Required action
Edit the records from the start through the line that contains "The image size is (1920, 929).", changing "Choose what to share" to "Pick what to share" and leaving everything else as it is. Give those lines again in full.

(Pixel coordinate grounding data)
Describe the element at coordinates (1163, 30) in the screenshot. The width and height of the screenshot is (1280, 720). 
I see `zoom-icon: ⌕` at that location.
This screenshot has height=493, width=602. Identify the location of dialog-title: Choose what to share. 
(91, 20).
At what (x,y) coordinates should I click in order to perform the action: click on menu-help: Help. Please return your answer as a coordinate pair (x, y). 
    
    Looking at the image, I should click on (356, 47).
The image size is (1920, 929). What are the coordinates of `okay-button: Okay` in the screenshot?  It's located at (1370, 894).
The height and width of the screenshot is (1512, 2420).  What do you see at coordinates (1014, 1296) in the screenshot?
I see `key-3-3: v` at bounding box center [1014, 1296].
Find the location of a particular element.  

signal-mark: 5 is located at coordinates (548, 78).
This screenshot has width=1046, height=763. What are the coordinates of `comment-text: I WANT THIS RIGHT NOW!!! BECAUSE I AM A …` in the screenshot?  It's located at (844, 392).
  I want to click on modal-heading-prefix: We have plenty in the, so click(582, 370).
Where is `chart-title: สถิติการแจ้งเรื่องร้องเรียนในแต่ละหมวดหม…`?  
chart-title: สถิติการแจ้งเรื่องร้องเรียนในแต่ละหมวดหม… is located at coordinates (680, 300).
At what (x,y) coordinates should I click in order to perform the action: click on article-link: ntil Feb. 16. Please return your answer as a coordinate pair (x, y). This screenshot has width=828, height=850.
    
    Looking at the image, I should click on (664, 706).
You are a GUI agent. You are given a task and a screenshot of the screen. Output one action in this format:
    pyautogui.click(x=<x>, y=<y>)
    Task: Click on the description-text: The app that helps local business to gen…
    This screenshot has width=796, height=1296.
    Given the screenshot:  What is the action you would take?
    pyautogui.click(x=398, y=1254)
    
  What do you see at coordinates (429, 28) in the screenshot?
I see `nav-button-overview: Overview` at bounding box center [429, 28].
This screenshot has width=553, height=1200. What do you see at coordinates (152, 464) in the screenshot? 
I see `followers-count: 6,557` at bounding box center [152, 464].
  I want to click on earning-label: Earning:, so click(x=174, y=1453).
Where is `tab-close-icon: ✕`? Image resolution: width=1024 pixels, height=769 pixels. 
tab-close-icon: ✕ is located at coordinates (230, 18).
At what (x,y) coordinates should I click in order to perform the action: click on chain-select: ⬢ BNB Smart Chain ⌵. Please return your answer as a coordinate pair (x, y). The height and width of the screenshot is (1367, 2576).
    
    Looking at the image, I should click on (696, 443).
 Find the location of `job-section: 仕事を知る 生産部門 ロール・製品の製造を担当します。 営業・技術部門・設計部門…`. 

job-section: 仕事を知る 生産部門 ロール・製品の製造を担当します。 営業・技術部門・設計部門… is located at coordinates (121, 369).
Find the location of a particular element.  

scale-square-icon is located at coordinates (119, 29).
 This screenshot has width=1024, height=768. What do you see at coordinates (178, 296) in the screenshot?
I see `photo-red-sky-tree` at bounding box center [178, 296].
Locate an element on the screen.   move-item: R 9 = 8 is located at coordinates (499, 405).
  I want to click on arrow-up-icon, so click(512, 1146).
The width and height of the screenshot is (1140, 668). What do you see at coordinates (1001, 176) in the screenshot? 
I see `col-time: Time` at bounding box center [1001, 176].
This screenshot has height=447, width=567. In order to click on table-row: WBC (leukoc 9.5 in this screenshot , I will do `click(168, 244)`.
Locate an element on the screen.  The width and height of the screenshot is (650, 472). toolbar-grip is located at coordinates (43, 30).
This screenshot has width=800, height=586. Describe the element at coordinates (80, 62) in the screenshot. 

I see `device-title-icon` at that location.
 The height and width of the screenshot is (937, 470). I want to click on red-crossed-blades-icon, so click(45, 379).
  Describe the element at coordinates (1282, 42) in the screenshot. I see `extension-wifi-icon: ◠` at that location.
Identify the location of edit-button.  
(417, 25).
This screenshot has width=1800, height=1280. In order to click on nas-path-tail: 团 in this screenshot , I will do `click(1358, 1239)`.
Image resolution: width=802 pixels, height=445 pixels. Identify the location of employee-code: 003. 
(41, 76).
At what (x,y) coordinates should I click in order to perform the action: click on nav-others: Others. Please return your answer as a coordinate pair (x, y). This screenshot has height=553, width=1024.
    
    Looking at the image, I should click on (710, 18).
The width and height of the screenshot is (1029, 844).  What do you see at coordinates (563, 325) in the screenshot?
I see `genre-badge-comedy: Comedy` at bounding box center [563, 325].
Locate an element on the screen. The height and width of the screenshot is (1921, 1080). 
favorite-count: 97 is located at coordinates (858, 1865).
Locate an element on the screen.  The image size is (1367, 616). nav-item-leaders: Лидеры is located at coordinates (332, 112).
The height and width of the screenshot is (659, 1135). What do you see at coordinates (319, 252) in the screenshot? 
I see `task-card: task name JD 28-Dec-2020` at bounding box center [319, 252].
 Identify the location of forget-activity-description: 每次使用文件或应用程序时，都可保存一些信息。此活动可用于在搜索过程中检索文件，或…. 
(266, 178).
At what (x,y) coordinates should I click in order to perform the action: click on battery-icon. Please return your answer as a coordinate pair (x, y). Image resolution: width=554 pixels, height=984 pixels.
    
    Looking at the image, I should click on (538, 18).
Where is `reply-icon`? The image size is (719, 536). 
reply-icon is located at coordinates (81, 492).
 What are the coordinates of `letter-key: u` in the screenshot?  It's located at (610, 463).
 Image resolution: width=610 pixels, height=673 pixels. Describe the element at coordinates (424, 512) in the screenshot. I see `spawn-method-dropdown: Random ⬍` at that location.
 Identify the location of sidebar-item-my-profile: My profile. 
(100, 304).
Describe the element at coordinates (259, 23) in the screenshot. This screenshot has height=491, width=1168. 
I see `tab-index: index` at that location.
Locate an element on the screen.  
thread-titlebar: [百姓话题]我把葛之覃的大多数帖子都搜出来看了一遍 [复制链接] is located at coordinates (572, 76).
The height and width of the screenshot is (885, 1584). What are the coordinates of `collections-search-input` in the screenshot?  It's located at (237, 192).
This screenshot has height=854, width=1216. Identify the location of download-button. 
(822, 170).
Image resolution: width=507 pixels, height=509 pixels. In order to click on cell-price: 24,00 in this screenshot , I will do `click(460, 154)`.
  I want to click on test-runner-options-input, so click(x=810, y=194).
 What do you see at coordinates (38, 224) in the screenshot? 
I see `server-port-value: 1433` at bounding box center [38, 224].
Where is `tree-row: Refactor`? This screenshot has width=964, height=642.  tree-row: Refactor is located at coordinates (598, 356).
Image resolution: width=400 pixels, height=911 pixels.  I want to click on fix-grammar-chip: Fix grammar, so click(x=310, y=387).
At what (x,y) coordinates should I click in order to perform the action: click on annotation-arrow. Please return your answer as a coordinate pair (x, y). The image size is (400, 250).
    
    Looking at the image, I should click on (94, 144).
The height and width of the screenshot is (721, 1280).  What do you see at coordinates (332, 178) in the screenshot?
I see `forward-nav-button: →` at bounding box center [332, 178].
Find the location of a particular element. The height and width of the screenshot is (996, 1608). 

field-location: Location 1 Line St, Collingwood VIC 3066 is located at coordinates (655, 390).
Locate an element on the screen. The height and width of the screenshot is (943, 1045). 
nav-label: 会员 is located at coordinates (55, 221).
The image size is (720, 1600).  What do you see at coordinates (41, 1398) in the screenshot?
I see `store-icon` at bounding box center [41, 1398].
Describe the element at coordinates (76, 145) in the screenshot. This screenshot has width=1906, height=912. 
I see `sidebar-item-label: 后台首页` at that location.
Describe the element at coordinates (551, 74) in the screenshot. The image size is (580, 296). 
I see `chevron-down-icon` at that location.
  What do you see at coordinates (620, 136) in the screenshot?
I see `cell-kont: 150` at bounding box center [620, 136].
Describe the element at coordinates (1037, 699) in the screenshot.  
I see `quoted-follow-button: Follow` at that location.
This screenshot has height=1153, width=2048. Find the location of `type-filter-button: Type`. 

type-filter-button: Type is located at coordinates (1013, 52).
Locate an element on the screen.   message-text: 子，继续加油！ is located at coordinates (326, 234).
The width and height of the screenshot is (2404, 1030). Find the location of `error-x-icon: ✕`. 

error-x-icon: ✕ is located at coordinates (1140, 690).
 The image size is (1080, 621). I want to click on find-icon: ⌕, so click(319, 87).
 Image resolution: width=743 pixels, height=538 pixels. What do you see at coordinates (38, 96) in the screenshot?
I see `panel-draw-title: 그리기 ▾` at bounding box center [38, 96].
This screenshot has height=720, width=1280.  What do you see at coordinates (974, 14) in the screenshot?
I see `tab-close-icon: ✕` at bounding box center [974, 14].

Result of this exercise
Describe the element at coordinates (1163, 30) in the screenshot. The width and height of the screenshot is (1280, 720). 
I see `zoom-icon: ⌕` at that location.
This screenshot has height=493, width=602. Identify the location of dialog-title: Pick what to share. 
(91, 20).
At what (x,y) coordinates should I click in order to perform the action: click on menu-help: Help. Please return your answer as a coordinate pair (x, y). 
    
    Looking at the image, I should click on (356, 47).
The image size is (1920, 929). What are the coordinates of `okay-button: Okay` in the screenshot?  It's located at (1370, 894).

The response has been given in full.